I was at home that morning. I was between jobs (a nice way of saying unemployed) and because my severance pay from the job I was laid off from had ended, I had an appointment at the unemployment office. I did not have the television or the radio on, unaware of the horror that was unfolding. James called me and asked if I would turn on the television and tell him what was happening, because their office at JFK had mentioned something before their telephone communications went down.
I was astounded. I would tell him what I was seeing and then he would tell the other people in the office. The second plane hit while we were talking. I finally had to leave to go to the unemployment office and when I got arrived, there was a television on in the waiting area. I was waiting to be called when the first tower fell.

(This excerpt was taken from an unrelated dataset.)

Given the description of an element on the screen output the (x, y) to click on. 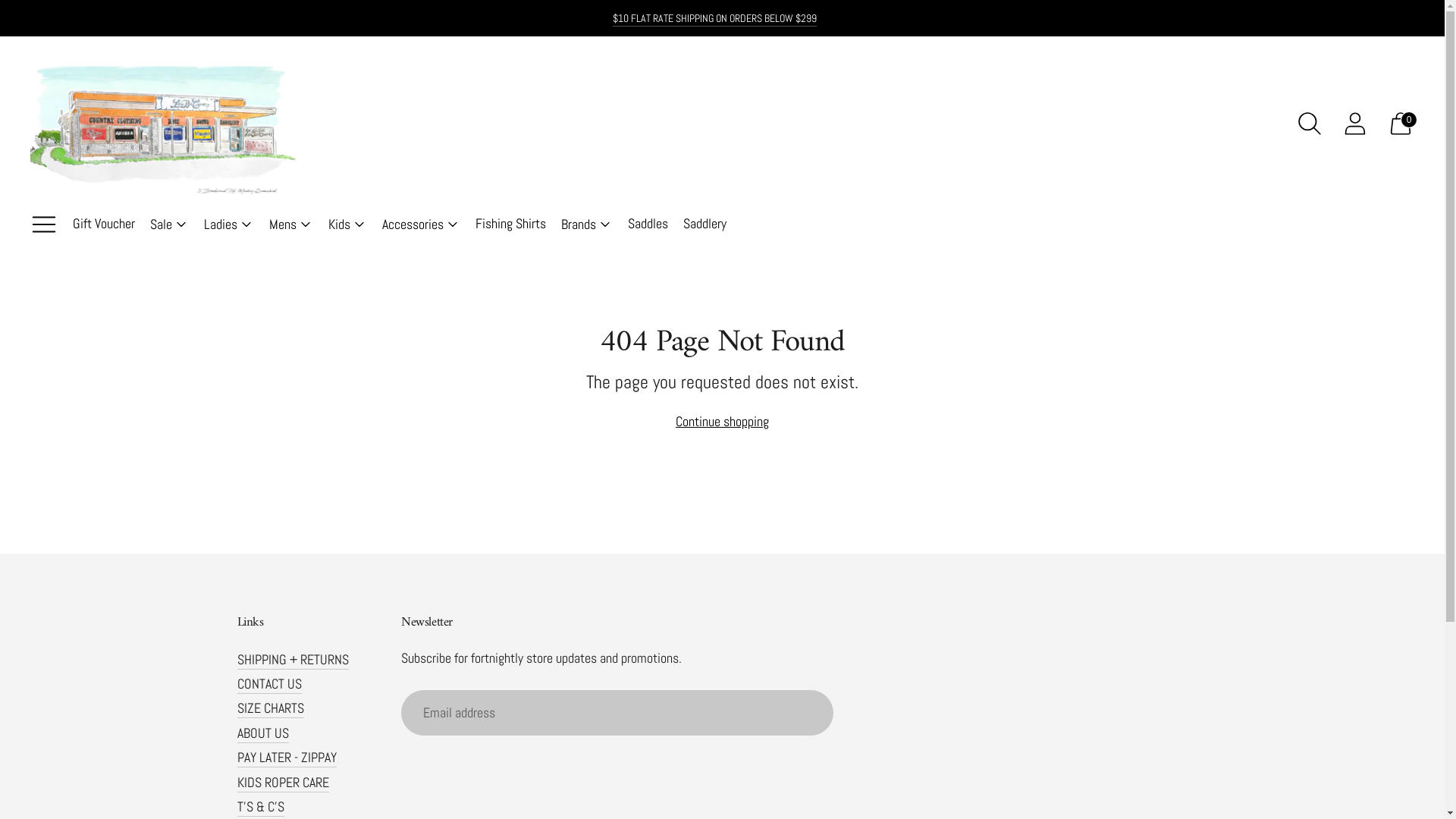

The woman sitting next to me grabbed my hand and we sat there, holding hands and crying. I had never seen her before and I have never seen her since, but at that moment, we comforted each other.
I had to run an errand on the way home and when I walked into whatever store it was, the cashier took one look at me and we both started crying again. It was all I could do to drive home.
Amidst all the tears, I remember being angry - and I am still angry. That janitors and administrative assistants and waiters and receptionists and accountants and any number of “ordinary” people, just trying to make a living, went to their seemingly safe job that day and were murdered.
My friend Val’s husband is a pilot for Northwest and was flying that day. She was, of course, in a panic until she heard that it was an American Airlines airplane and a United airplane…she realized that at the same moment she was breathing a sigh of relief, some other spouse/partner/child/parent was experiencing the opposite emotion.
11 September 2001. It seems like a world away but it also seems like yesterday.